Ticket #192 (new defect)

Opened 9 months ago

Last modified 9 months ago

Buildslave fails to timely detect command completion and hangs for 10-20 minutes

Reported by: hans Assigned to:
Priority: major Milestone: undecided
Component: buildprocess Version: 0.7.6
Keywords: Cc:

Description

I am running buildbot 0.7.6 on FreeBSD 6.3 with Python 2.5.1.

buildslave often fails to detect that a command that it started has completed in time.
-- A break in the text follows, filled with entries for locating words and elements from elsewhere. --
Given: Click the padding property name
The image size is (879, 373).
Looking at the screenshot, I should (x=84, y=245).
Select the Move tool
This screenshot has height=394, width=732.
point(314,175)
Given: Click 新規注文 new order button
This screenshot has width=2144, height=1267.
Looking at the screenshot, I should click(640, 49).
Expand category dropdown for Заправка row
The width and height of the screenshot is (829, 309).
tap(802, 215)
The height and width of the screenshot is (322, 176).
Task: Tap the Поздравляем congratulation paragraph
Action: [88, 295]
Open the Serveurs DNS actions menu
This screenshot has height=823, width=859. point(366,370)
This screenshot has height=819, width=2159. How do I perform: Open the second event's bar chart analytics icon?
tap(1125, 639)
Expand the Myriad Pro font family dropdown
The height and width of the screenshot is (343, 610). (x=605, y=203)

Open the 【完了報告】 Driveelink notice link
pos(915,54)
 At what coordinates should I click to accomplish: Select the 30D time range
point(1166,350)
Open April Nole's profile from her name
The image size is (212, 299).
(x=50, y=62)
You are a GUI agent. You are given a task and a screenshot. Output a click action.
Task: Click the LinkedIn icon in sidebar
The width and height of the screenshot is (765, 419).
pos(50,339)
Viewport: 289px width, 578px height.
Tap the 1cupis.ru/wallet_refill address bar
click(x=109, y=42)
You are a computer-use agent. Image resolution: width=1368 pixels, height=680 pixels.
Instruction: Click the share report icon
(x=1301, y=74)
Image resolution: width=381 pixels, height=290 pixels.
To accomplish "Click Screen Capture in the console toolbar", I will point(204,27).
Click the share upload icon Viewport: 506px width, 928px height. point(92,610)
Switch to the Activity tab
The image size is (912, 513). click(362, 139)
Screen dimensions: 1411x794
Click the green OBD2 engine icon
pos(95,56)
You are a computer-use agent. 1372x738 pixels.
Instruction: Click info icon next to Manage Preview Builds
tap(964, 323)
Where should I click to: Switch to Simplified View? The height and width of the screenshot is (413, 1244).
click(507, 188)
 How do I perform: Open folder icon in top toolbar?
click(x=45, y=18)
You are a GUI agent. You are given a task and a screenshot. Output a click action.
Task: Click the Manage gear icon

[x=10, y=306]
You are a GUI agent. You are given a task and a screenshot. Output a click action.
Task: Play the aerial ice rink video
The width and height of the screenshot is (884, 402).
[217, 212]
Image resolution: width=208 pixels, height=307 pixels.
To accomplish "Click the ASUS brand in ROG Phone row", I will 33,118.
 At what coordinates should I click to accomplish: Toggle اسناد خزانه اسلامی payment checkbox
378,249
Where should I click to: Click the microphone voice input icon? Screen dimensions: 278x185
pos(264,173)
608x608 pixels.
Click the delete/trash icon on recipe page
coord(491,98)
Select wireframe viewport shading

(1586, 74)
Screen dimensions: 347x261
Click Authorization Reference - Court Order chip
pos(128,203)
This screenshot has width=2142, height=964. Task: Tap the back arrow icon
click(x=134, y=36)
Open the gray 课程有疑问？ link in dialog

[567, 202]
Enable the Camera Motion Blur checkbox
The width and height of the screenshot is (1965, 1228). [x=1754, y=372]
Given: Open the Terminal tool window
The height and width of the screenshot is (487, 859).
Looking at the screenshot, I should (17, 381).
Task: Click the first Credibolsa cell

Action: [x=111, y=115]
In these cases, it takes about 20 minutes until buildslave continues:

2008/02/24 21:28 +0200 [Broker,client] SlaveBuilder.remote_print(bknr-fbsd-ccl-amd64): message from master: ping
2008/02/24 21:28 +0200 [Broker,client] SlaveBuilder.remote_ping(<SlaveBuilder 'bknr-fbsd-ccl-amd64' at 16127976>)
2008/02/24 21:28 +0200 [Broker,client] <SlaveBuilder 'bknr-fbsd-ccl-amd64' at 16127976>.startBuild
2008/02/24 21:28 +0200 [Broker,client]  startCommand:svn [id 46]
2008/02/24 21:28 +0200 [Broker,client] ShellCommand._startCommand
2008/02/24 21:28 +0200 [Broker,client]  /usr/local/bin/svn update --revision HEAD --non-interactive
2008/02/24 21:28 +0200 [Broker,client]   in dir /home/buildslave/builds/bknr-fbsd-ccl-amd64/build (timeout 1200 secs)
2008/02/24 21:28 +0200 [Broker,client]   watching logfiles {}
2008/02/24 21:28 +0200 [Broker,client]   argv: ['/usr/local/bin/svn', 'update', '--revision', 'HEAD', '--non-interactive']
2008/02/24 21:28 +0200 [Broker,client]  environment: {'USERNAME': 'buildslave', 'SUDO_COMMAND': '/usr/local/bin/buildbot start /home/buildslave/builds/', 'TERM': 'xterm', 'SHELL': '/bin/t
csh', 'MAIL': '/var/mail/hans', 'SUDO_UID': '1000', 'SUDO_GID': '1000', 'LOGNAME': 'buildslave', 'USER': 'buildslave', 'HOME': '/home/hans', 'PATH': '/home/hans/bin:/sbin:/bin:/usr/sbin:/
usr/bin:/usr/games:/usr/local/sbin:/usr/local/bin:/usr/X11R6/bin:/home/hans/bin', 'SUDO_USER': 'hans', 'DISPLAY': 'localhost:10.0', 'TMPDIR': '/tmp'}
2008/02/24 21:48 +0200 [-] command finished with signal None, exit code 0

In this logfile example, the process started exits after about 30 seconds, yet the "command finished" log entry is shown 20 minutes later. The process spawned is in Zombie state until it is eventually collected.

The problem could be related to http://twistedmatrix.com/trac/ticket/791 - If there is a workaround for buildslave, I'd happily use that.

Change History

03/06/08 01:36:21 changed by hans

I am sometimes seeing the problem with Linux, too - It does not seem to be FreeBSD specific.

The workaround I found was to set the keepaliveInterval and keepaliveTimeout parameters to rather low values (like 10/5 seconds) in the buildslave configuration.